Member of the Montana House of Representatives from the 95th district
- In office January 2, 2017 – November 17, 2020
- Preceded by: Nancy Wilson
- Succeeded by: Danny Tenenbaum

Personal details
- Born: Shane Antoine Morigeau September 8, 1984 (age 41) Missoula, Montana, U.S.
- Party: Democratic
- Relatives: Jacinda Morigeau (cousin)
- Education: University of Montana, Missoula (BS, JD) University of Arizona (LLM)

= Shane Morigeau =

American politician

Shane Morigeau (born September 8, 1984) is an American politician. He grew up in Ronan, Montana, and he is a member of the Confederated Salish and Kootenai Tribes of the Flathead Nation.

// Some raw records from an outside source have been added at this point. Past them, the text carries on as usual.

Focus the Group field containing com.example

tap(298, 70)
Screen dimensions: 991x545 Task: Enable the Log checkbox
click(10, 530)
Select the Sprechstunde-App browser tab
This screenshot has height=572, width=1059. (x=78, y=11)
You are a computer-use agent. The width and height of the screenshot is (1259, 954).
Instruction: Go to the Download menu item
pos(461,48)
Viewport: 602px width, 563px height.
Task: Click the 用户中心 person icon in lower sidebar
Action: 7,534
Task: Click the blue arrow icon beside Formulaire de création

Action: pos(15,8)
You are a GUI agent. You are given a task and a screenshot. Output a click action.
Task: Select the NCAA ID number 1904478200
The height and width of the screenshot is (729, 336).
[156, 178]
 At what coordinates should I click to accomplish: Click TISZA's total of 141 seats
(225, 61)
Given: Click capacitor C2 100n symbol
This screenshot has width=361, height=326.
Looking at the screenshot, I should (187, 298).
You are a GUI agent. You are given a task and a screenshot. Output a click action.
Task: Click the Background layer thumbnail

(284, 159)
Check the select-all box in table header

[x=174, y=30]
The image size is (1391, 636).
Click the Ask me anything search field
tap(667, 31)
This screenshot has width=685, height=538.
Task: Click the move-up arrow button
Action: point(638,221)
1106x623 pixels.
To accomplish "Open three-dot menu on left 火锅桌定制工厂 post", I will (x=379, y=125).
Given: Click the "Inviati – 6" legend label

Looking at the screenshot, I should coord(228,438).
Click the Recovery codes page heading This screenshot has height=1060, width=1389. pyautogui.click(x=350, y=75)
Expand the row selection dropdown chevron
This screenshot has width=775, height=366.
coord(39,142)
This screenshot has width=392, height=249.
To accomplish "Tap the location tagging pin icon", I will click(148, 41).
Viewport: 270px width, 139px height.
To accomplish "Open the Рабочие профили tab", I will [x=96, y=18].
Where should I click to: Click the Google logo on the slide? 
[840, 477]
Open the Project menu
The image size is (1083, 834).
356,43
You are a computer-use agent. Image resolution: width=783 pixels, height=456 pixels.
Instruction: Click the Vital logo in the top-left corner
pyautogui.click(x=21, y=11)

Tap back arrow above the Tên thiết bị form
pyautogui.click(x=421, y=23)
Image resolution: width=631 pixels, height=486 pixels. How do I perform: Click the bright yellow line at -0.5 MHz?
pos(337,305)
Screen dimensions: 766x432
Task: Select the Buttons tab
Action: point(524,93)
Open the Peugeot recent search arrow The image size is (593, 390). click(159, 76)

== Early life and education ==
He graduated from the Alexander Blewett III School of Law at the University of Montana and the James E. Rogers College of Law at the University of Arizona. He served as a Democratic member of the Montana House of Representatives for District 95 from 2017 until 2021. In 2020, Morigeau won the Democratic party nomination for state auditor, but was defeated in the general election by Republican Troy Downing.

Less than a week after the 2020 general election, incumbent state senator Nate McConnell resigned. McConnell endorsed Morigeau as his successor. Subsequently, Morigeau was formally appointed by the Missoula County Board of Commissioners to serve in the Montana Senate.